# [TASK DESCRIPTION]
From the material below, reproduce exactly the stretch of lines that begins with the line holding "Open the notifications bell icon" and ends with the line holding "Task: Switch to the 商品列表 tab", skipping the pictures.

# [SUPPLIED MATERIAL]
■ ■ ■ ■ ■

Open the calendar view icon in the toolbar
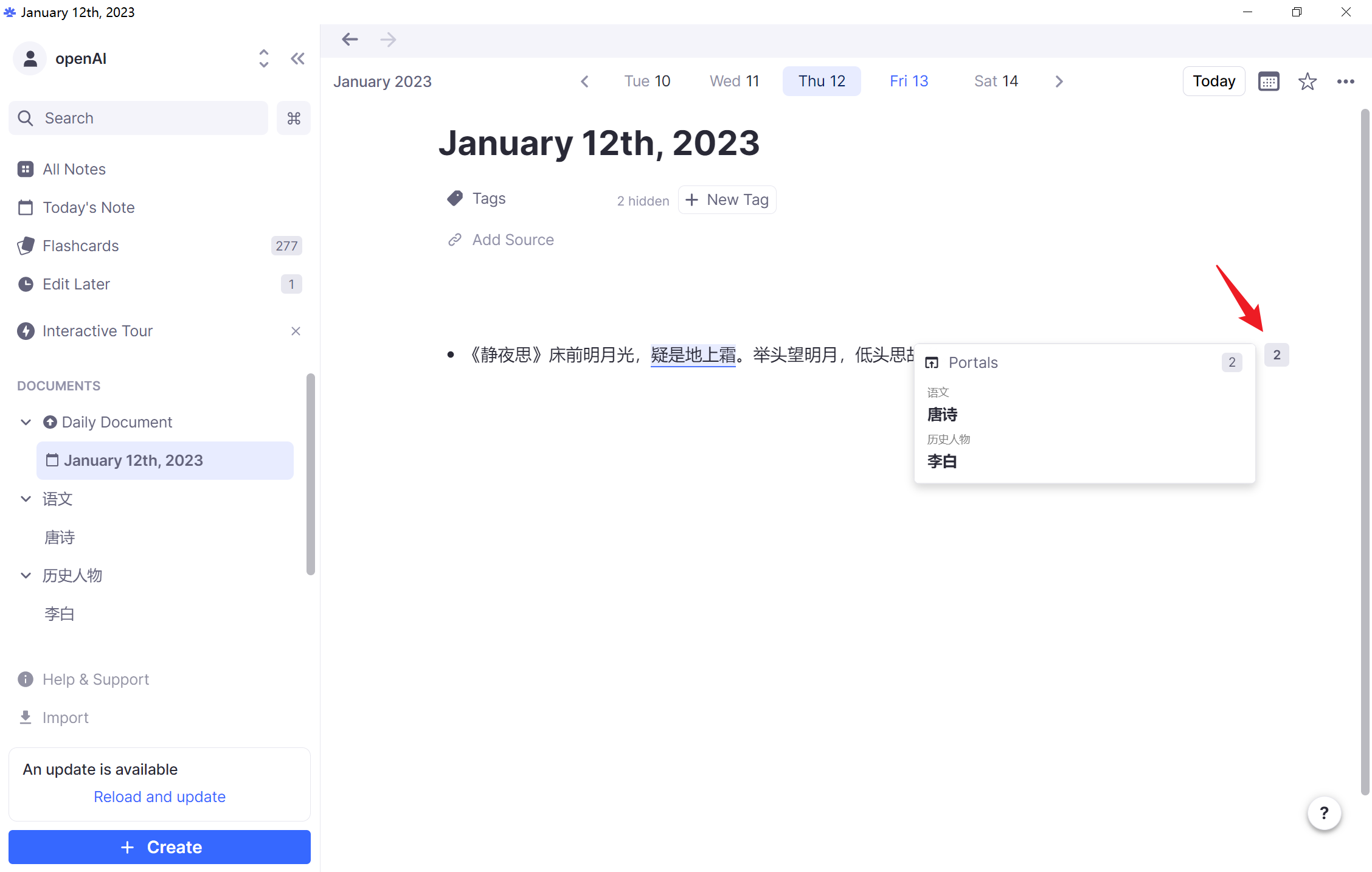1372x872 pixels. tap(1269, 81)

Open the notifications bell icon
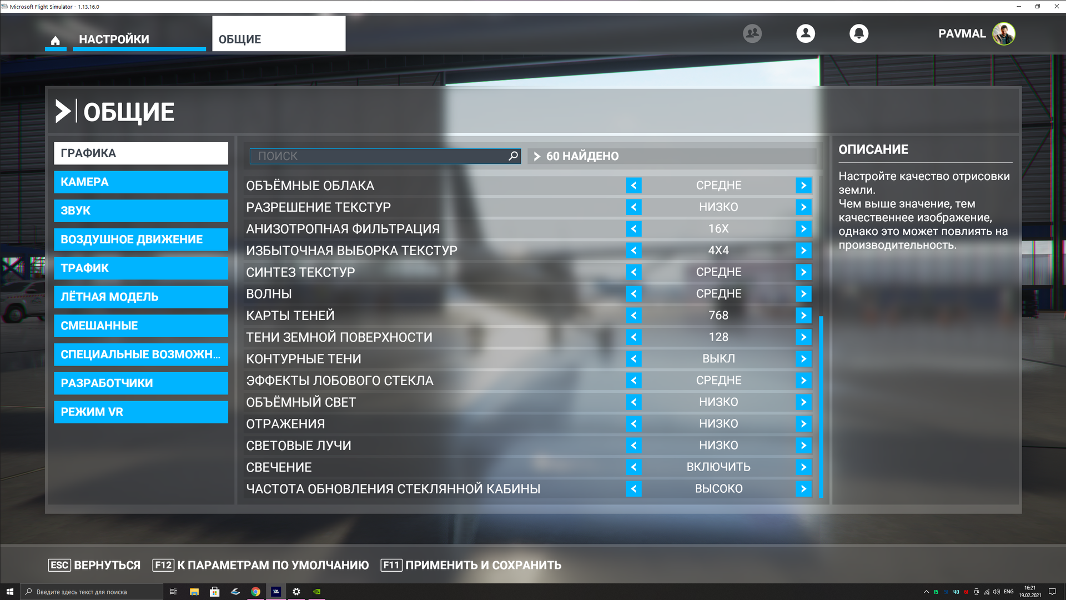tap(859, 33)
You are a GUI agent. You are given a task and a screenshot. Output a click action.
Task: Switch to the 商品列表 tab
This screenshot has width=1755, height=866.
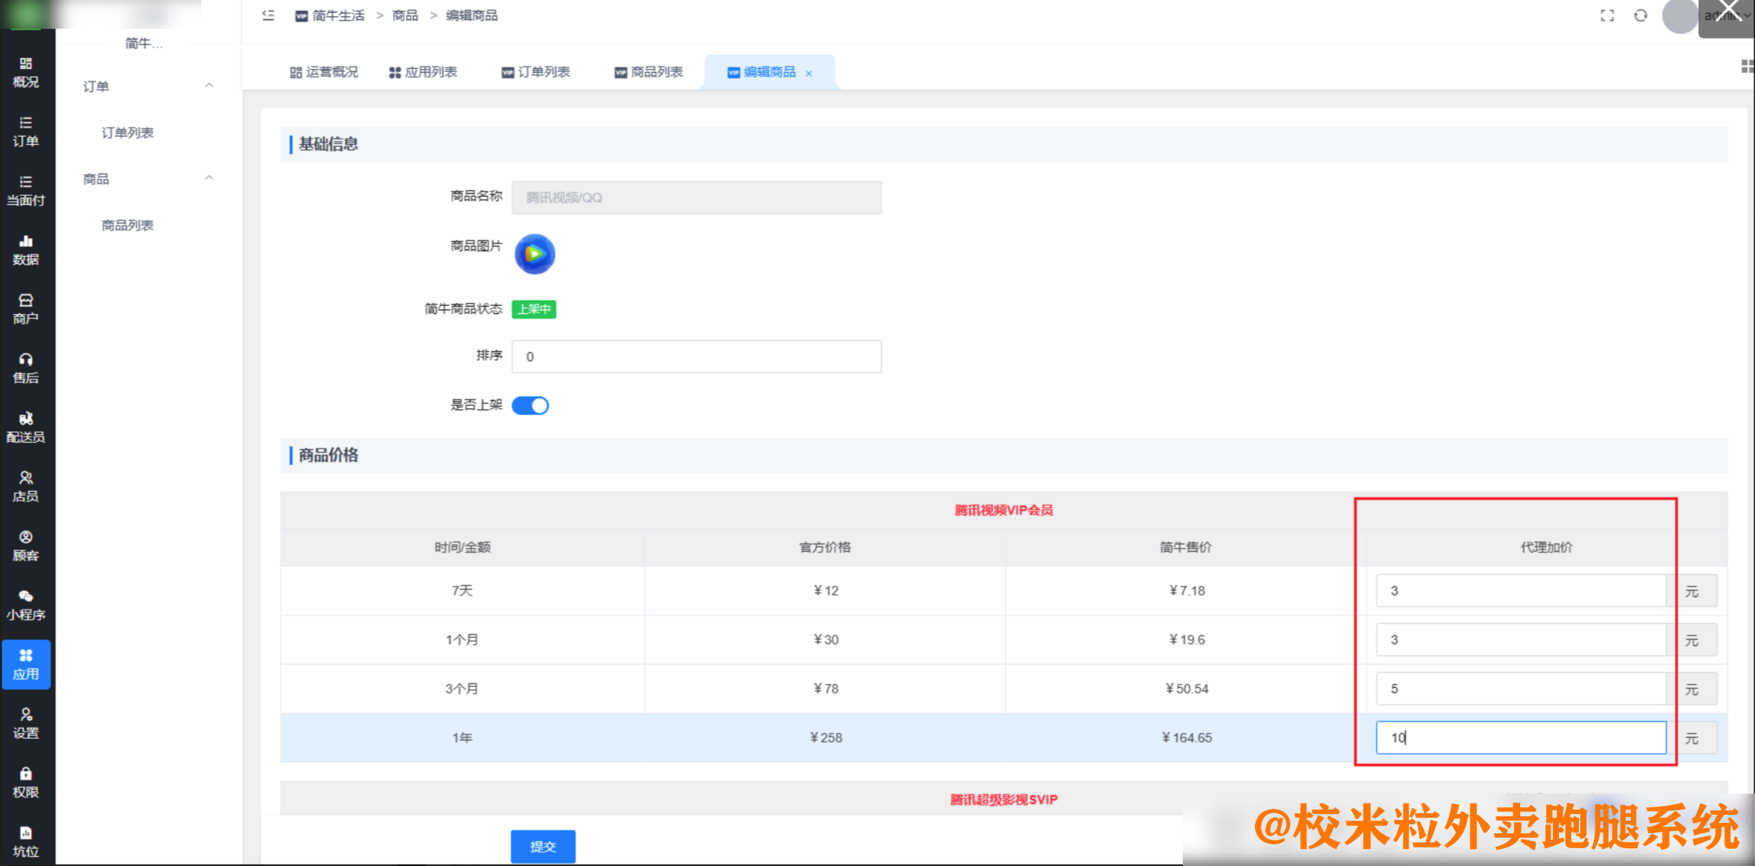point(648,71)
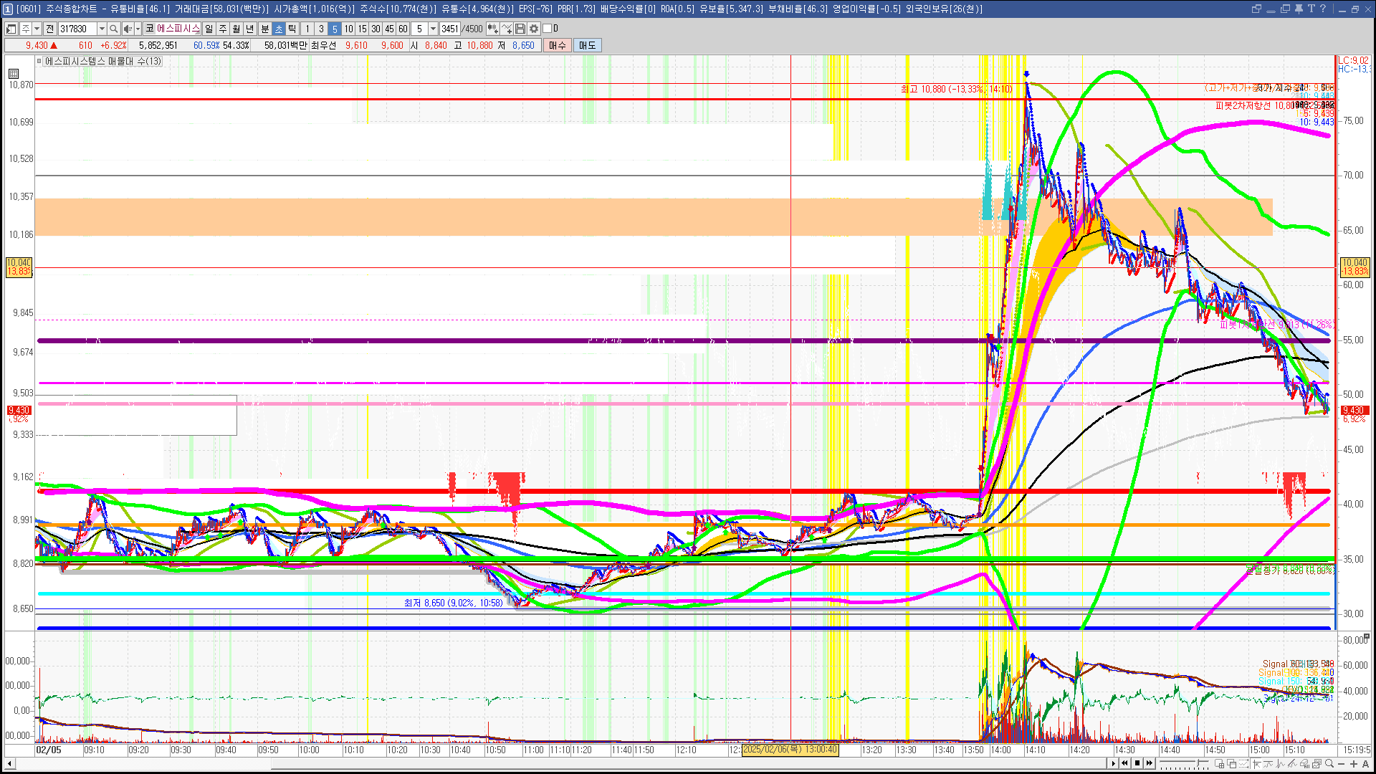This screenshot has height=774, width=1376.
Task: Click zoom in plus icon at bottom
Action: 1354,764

■ ■ ■ ■ ■

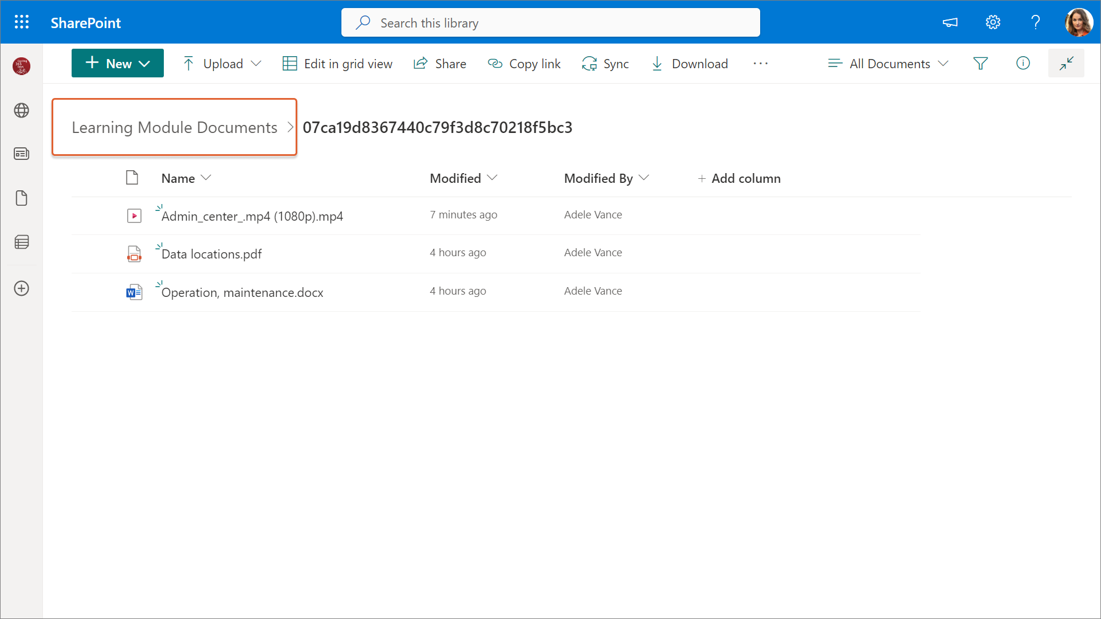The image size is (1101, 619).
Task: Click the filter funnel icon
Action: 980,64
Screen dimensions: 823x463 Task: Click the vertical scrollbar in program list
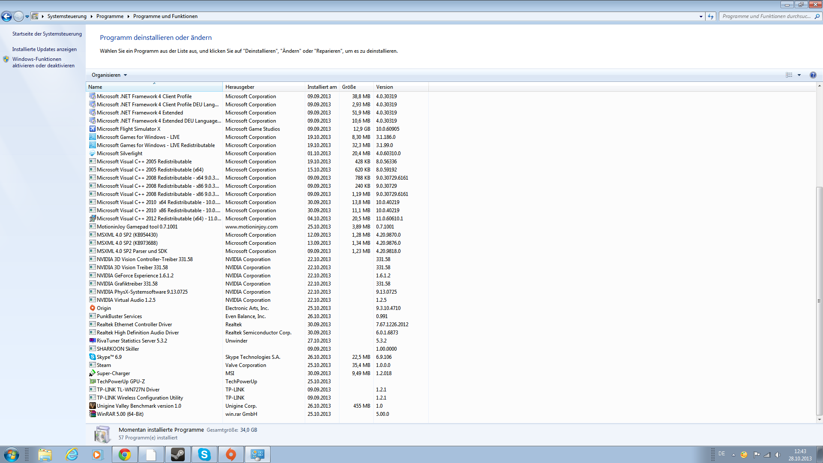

■ ■ ■ ■ ■

# [FINISHED EXERCISE]
Open the notifications bell icon
tap(859, 33)
You are a GUI agent. You are given a task and a screenshot. Output a click action.
Task: Switch to the 商品列表 tab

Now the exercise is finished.